Given data:
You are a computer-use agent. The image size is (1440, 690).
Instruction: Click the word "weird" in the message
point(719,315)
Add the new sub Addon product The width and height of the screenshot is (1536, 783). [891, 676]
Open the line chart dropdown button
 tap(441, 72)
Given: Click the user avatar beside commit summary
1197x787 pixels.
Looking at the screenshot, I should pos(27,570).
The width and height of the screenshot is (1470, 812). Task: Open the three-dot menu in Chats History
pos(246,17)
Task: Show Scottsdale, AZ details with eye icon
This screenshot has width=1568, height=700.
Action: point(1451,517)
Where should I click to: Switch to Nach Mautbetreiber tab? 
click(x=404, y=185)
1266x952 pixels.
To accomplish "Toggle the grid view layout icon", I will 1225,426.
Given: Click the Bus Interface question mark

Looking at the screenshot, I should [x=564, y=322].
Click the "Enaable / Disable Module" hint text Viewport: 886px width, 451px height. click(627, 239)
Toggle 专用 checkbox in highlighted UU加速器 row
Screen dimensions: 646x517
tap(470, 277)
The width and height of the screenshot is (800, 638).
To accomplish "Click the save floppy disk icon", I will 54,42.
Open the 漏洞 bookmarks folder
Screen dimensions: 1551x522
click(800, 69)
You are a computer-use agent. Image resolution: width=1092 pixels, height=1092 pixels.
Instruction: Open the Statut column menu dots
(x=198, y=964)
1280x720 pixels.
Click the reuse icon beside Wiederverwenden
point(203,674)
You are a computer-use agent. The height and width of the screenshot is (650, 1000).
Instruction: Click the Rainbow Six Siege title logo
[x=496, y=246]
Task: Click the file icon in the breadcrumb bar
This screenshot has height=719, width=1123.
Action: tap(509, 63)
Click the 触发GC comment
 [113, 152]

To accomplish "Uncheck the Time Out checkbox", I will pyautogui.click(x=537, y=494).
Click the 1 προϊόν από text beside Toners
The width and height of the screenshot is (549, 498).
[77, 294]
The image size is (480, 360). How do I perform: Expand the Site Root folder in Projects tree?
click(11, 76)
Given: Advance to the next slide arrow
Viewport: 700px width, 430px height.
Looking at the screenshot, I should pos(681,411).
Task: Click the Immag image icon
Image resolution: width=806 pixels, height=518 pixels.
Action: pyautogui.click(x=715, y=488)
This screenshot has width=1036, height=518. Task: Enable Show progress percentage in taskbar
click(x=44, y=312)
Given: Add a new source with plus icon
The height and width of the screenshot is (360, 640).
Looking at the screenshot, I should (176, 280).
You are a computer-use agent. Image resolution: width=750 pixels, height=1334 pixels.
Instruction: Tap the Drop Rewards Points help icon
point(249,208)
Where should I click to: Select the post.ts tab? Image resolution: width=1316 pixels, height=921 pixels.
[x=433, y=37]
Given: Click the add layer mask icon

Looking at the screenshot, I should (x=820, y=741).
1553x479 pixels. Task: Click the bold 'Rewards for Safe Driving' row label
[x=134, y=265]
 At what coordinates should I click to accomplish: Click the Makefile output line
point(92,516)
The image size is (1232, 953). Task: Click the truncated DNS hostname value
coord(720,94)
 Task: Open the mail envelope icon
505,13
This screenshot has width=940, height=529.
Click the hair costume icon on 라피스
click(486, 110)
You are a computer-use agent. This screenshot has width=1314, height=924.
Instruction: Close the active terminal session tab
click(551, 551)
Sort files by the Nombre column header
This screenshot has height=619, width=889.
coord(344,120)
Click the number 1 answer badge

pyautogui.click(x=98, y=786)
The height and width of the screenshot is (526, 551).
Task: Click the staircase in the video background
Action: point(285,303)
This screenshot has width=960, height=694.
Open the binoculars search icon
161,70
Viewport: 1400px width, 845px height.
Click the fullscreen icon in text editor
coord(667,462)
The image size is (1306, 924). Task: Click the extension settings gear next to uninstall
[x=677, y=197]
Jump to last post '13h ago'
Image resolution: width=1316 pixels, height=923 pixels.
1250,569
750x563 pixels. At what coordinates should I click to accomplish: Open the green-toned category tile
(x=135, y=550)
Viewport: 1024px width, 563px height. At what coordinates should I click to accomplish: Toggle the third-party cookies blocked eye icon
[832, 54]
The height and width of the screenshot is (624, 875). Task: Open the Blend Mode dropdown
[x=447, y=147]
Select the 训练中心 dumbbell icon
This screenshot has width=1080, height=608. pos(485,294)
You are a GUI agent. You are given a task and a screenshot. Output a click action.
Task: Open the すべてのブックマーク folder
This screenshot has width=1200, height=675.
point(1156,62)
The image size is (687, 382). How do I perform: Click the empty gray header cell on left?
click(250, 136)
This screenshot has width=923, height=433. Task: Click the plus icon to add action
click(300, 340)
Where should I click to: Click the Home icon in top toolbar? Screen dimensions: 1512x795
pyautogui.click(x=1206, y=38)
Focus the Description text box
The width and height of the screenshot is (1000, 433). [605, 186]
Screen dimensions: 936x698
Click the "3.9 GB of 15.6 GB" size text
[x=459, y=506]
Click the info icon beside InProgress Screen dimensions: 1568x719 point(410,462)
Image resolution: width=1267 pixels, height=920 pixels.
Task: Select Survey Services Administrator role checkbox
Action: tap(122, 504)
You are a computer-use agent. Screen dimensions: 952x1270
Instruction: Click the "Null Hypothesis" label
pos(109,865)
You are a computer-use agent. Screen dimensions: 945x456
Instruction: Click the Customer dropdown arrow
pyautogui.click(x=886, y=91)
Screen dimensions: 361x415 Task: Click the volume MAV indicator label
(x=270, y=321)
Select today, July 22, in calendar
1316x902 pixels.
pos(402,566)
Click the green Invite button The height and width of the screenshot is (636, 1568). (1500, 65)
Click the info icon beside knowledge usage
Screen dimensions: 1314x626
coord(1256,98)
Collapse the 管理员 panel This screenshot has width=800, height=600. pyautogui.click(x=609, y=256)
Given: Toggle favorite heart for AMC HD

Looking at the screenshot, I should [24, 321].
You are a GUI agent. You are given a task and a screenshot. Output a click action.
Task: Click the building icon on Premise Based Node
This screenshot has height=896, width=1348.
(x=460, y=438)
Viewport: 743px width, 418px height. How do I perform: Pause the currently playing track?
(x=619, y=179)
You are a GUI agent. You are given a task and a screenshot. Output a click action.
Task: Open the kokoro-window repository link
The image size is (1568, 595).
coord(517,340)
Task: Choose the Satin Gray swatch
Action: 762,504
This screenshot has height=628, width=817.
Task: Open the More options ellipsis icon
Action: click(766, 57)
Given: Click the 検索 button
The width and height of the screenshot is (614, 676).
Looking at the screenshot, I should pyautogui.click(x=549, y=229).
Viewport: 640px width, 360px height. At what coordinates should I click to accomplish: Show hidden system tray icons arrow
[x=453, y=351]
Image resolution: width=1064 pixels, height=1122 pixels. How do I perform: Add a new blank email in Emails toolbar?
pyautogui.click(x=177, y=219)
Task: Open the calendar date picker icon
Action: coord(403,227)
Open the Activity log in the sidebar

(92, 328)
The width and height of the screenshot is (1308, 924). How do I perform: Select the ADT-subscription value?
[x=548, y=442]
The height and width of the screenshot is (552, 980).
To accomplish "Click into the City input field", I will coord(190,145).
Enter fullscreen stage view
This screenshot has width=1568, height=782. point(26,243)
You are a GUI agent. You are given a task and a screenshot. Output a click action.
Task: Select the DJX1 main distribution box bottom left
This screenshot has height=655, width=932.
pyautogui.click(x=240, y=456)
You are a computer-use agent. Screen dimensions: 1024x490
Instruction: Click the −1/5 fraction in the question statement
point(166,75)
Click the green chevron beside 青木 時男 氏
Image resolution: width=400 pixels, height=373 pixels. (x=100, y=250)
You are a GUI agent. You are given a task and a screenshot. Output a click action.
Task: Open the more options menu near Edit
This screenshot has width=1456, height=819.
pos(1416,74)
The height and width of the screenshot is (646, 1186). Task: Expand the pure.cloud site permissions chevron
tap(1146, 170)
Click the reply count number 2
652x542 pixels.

Prompt: When a line in the listing above holds the word "computer", copy it.

Worked solution:
You are a computer-use agent. The image size is (1440, 690).
You are a computer-use agent. Image resolution: width=1092 pixels, height=1092 pixels.
You are a computer-use agent. The height and width of the screenshot is (650, 1000).
You are a computer-use agent. Image resolution: width=750 pixels, height=1334 pixels.
You are a computer-use agent. This screenshot has width=1314, height=924.
You are a computer-use agent. Screen dimensions: 952x1270
You are a computer-use agent. Screen dimensions: 945x456
You are a computer-use agent. Screen dimensions: 1024x490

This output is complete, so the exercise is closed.